„Als Erstes ist da der Geruch von Blut und Kaffee. Die Kaffeemaschine steht drüben auf dem Tisch, und das Blut ist in meinen Schuhen. Um ehrlich zu sein, es ist nicht nur Blut. Als der Ältere ,vierzehn‘ gesagt hat, hab ich mir in die Hose gepisst.
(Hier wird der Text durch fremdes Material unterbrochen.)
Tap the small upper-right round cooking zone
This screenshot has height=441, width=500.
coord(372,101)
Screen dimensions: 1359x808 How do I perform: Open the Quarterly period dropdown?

Ich hab die ganze Zeit schräg auf dem Hocker gehangen und mich nicht gerührt. Mir war schwindlig. Ich hab versucht aufsusehen, wie ich gedacht hab, dass Tschick wahrscheinlich aussieht, wenn einer

,vierzehn‘ zu ihm sagt, und dann ich ich mir vor Angst in die Hose gepisst. Maik Klingenberg, der Held. Dabei weiß ich gar nicht, warum jetzt die Aufregung. War doch die ganze Zeit klar, dass es so endet. Tschick hat sich mit Sicherheit nicht in die Hose gespisst.“
Mit diesen Worten beginnt der Roman von Wolfgang Tschick. Die 49 Kapitel sind in der Hardcover-Ausgabe auf 254 Seiten verteilt. Am zitierten Auszug wird deutlich, dass der Ich-erzählende Protagonist Maik Klingenberg heißt und sein aus Russland kommender Freund Tschick. Des Weiteren wird erkennbar, dass der Roman in einer lockeren Sprache geschrieben ist. Dennoch ist er nicht nur für Jugendliche interessant: Auch Leser älteren Semesters können bei der Lektüre Spaß haben – und sich in ihre Jugendzeit zurückerinnern. „Tschick“ von Wolfgang Herrnsdorf wurde mehrfach ausgezeichnet, zum Beispiel mit dem Deutschen Jugendliteraturpreis, dem Clemens-Brentano-Preis und dem Hans-Fallada-Preis. Als Hardcover kostet „Tschick“ 16,95 Euro, als Taschenbuch, das es bereits seit dem 1. März 2012 im Handel gibt, 8,99 Euro. Das E-Book erschien einen Monat eher und kostet genauso viel wie die Taschenbuchausgabe.